Священники преклонили колени, одновременно все поцеловали алтарь и, возможно, по какой-то внутренней договоренности, а может в своей интуитивной синхронности, и заняли свои места. Отец Вильхельм протянул вперед руки и оглядел собравшихся.
– Во имя Отца и Сына, и Святого Духа, – гулко разнёсся под сводами храма его медленный голос и Николь неожиданно похолодела.
– Аминь, – ответили все.
– Благодать Господа нашего Иисуса Христа, любовь Бога Отца и общение Святого Духа да будет со всеми вами.
– И со духом твоим, – ответили ему и прихожане, и священники.

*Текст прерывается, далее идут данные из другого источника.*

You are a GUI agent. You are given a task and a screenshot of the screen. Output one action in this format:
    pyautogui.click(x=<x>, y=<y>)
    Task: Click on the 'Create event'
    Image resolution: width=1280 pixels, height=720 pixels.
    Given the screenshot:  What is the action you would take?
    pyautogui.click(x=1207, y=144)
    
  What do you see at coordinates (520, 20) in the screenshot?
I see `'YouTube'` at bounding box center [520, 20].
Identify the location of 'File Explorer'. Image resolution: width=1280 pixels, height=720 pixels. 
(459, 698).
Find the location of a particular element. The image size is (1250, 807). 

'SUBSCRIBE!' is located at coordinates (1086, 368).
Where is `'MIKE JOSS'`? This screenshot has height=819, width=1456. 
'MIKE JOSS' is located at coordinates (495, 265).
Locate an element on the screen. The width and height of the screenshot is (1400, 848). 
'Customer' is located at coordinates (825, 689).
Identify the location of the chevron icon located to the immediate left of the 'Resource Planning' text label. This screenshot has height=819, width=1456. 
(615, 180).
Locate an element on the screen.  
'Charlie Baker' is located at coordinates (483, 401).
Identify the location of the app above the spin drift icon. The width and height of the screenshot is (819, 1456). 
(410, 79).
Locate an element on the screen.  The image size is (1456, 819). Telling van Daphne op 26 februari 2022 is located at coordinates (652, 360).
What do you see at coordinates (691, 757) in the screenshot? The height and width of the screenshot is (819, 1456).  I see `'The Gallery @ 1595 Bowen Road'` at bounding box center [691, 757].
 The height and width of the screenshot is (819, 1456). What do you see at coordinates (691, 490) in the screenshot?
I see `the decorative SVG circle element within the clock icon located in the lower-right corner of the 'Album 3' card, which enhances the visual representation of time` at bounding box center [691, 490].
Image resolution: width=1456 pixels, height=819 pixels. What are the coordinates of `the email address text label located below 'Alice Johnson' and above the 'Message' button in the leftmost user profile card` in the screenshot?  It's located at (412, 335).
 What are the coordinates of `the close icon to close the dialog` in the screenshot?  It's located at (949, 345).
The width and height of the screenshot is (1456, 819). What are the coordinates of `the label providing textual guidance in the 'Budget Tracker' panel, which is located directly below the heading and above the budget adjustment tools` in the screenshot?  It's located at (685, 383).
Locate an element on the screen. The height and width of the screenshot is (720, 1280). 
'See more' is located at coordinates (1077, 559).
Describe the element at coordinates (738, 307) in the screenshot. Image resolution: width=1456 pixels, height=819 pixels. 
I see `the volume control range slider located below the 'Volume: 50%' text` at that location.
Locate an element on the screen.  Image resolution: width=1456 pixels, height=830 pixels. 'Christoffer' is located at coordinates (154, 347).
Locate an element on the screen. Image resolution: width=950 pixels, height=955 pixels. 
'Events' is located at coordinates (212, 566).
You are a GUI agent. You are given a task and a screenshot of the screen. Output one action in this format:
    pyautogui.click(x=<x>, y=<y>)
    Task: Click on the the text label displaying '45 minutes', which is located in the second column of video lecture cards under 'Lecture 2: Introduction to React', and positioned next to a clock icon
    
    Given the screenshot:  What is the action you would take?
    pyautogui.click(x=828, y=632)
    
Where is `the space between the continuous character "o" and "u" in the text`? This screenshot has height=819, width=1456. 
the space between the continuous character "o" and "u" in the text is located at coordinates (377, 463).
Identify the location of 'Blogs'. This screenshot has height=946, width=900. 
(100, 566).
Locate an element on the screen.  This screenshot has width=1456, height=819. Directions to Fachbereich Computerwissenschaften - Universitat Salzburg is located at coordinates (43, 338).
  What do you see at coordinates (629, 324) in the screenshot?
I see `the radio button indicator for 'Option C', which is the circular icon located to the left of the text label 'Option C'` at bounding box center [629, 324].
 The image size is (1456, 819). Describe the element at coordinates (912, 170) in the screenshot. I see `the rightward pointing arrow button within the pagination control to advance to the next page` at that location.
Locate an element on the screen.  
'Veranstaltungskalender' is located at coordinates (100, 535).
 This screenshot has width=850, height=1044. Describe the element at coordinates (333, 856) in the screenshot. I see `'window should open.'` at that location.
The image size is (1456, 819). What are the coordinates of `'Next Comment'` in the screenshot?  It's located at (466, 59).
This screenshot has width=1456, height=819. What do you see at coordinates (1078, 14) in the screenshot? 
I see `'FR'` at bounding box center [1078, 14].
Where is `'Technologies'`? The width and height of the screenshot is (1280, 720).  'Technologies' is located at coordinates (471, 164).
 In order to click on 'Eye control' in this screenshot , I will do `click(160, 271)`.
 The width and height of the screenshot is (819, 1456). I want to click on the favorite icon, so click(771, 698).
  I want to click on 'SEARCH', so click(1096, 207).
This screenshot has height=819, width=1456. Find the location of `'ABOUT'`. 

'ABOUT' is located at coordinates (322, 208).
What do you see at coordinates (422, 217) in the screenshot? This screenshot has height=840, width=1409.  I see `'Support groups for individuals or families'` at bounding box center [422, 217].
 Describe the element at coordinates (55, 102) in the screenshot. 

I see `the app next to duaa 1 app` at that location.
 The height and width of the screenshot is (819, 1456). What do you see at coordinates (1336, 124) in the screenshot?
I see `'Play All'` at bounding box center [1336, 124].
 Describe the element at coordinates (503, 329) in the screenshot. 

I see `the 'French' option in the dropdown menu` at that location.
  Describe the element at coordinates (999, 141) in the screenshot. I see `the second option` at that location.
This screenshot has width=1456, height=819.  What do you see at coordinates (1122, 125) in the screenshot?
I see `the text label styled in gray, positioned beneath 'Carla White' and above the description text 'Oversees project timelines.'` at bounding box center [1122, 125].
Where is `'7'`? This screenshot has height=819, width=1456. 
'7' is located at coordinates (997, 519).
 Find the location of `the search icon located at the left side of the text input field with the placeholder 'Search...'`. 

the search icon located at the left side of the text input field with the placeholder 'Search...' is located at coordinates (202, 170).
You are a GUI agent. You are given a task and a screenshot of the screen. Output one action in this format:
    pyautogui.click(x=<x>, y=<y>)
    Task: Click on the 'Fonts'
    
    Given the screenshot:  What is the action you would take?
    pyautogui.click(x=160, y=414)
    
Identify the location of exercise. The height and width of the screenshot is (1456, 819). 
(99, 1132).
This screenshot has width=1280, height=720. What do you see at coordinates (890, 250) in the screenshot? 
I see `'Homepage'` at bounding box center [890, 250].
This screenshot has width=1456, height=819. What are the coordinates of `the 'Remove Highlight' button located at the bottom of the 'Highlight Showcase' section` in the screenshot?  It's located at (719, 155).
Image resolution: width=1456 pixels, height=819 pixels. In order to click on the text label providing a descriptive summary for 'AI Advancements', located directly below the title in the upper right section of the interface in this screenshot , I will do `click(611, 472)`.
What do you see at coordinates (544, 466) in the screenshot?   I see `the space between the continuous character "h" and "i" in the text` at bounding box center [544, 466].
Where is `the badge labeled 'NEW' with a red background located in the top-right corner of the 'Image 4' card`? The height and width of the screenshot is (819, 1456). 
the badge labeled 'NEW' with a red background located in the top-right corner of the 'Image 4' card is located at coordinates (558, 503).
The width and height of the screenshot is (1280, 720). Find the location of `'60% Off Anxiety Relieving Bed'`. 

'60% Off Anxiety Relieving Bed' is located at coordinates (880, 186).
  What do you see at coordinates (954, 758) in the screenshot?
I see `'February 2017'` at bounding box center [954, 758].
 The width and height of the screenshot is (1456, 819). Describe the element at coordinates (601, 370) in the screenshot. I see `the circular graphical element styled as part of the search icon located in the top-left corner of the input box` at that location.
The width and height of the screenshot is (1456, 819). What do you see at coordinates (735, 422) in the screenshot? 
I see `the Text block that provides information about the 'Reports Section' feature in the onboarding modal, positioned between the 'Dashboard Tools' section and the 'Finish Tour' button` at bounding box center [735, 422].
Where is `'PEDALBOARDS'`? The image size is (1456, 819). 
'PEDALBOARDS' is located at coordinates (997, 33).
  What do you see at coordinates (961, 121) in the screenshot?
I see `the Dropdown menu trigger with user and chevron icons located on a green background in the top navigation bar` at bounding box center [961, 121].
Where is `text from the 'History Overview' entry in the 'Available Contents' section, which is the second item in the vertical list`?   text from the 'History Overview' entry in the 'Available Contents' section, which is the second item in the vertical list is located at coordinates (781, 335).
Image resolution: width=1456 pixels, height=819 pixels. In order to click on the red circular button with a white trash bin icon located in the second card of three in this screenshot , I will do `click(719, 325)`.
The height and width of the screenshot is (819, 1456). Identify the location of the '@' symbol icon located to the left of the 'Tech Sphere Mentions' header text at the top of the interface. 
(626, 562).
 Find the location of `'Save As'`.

– Братья и сёстры, осознаем наши грехи, чтобы с чистым сердцем совершить Святое Таинство.
На несколько мгновений в церкви повисла сосредоточенная тишина, которая иногда нарушалась негромким покашливанием или шорохом одежды. По идее, в этот момент надо действительно осознать свои грехи, что бы они не мешали общению с Богом, не закрывали Его от человека, но у Николь сначала было просто пусто в голове, как в том котле, который висит много лет на дворе у деда. Бабушка его использовала вместо колокола, чтобы позвать их с озера на ужин. Ни одной мысли не пронеслось – может быть оттого, что она была взвинчена не меньше Джефа. Она только смотрела широко открытыми глазами и подмечала всё вокруг, словно только и делала, что вертела головой. И вместе с тем она не шевельнулась.
Она видела, как склонил голову Джеф с болью сдвинув брови и закусив губу, как Стив нахмурился и сцепил на животе руки. Она почувствовала, как шевельнулась возле неё Нора, неслышно переминаясь с ноги на ногу. Услышала, как сзади, еле слышно, прочистил горло папа.
Николь точно знала, что он сейчас смотрит на алтарь и просто ждёт продолжения. Она никогда не могла догадаться, о чём он думает в такие моменты: о своей работе или о том, что слышит в церкви. Мама, скорее всего, тихонько вздохнула и выражение глаз у неё стало каким-то больным, как тогда, когда с Николь что-то случалось. У мамы вообще сильно понимание своей вины. Николь, помнится, поразило это однажды, когда сильно папа орал на маму, что она потворствует Николь. Потом, когда Николь, расстроенная вконец, высказывала Джефу свои огорчения, он обронил что-то вроде: "умение заставить чувствовать себя виноватыми других людей можно отнести к дару, свойственному личности". Ей тогда было непонятно, согласен он с папой или нет, так она ему это и заявила.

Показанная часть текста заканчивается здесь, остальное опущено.